You’ve got puffy crusted Neapolitan pizzas down to a fine art and your deep dish Detroit style pizzas draw admiring gazes over the fence from the neighbours, but what about a thinner, crispier pizza? We got Gozney development chef Joe Boiling to shed a bit more light on how to master those thin, cracker crusts...
If you’re looking to learn how to make thin crust pizza, I’m going to go ahead and assume that you’re also going to want a crispy pizza (and if I’ve assumed incorrectly that’s cool. As below you’ll learn to understand how and what to do to make your pizza crispy but not thin… or thin and not crispy...you get the idea.)
In truth, a ‘thin crust pizza dough recipe’ can be any dough recipe you roll out thinly (we’ll talk about rolling pins later. Sorry Neapolitans) but a thin AND crispy pizza base, the type that cracks and shatters wonderfully in your mouth but still retains just the right amount of chew? Well, that’s a different thing altogether.
Our sourdough thin and crispy pizza recipe is a perfect balance of crispiness and thinness that uses a long ferment to pack in bags of flavour to a seriously thin and crispy pizza. But if you want to learn how to make any pizza you bake that bit crispier or bit thinner then read on.
How to make a crispy pizza.Let's start with crispiness. The relationship between heat and crispiness is a bit strange as far as pizza is concerned. Common cooking wisdom tells us that if something is hotter, it’ll generally get crispier (a fried egg, oven baked pastry etc) but once we reach the crazy temperatures achieved in Gozney pizza ovens things change a little.
If you cook a 60 second Neapolitan pizza at 500℃ it’s soft, right? Puffy, soft, bouncy crusts are kind of what you’re looking for - and why it’s often referred to as a ‘knife and fork’ pizza in some quarters! When we’re baking pizza in 60-90 seconds of course it’s not crispy - it hasn’t had long enough to even think about getting crispy!
To achieve crispiness we actually need the oven to be cooler, allowing our pizza to remain in the pizza oven for a longer period of time and therefore become crispy.
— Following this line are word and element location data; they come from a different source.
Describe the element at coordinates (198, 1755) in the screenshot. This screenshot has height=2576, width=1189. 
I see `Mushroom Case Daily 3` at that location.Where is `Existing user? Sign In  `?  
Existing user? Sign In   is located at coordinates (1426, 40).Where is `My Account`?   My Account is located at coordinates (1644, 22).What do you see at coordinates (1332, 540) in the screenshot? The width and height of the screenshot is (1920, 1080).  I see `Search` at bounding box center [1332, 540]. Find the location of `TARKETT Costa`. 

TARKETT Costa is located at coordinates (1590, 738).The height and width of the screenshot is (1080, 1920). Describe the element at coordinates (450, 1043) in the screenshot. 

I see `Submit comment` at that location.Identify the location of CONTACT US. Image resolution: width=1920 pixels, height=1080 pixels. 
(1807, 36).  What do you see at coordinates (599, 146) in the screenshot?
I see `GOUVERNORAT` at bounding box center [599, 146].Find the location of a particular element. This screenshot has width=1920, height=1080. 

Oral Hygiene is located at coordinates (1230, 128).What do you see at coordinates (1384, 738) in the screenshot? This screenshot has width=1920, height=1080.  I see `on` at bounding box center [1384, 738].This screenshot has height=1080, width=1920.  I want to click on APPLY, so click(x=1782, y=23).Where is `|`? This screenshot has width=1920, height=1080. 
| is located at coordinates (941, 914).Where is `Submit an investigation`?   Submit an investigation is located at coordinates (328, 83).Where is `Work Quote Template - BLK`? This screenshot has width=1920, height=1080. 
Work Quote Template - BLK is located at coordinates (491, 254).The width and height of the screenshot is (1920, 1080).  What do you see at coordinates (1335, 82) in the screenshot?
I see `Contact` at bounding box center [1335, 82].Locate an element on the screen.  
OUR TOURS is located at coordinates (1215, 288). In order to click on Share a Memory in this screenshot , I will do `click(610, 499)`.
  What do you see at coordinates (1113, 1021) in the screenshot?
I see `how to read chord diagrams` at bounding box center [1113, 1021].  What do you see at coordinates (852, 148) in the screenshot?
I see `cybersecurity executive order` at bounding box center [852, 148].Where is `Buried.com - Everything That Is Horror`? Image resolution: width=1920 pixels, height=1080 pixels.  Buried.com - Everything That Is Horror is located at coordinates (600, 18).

So a simple dough recipe or almost any dough recipe will naturally get crispier by being baked at a slightly low temperature, for a little longer. You can experiment with this easily with any of the Gozney gas ovens at twist of a dial but it takes a bit more practice with solid fuels.
How to make a thin crust pizza
If you’re a Neapolitan purist what I’m about to type might upset you… get a rolling pin. A uniform thickness is best achieved with the aid of a big hunk of material shaped into a cylinder - it’ll really help. Besides, this isn’t going to be a Neapolitan pizza, it’s a thin and crispy pizza, so it’s definitely allowed.
While any dough recipe can be rolled out to make a thinner base using a rolling pi, just bear in mind you might want to drop the weight of your regular dough balls to make it easy to roll out thinly.
I like to use semolina mixed with flour (50/50) to open pizzas that I want to be thin and/or crispy as this makes rolling easier as well as adding to the crunch on the finished pizza.
So a thin crust pizza is as simple as understanding your oven temperature and rolling out some dough as thin as possible and topping with homemade pizza sauce (and that will no doubt be delicious!). But if you want that thin, crispy, mildly chewy flavour packed cracker crust, you’re definitely going to want to follow the recipe.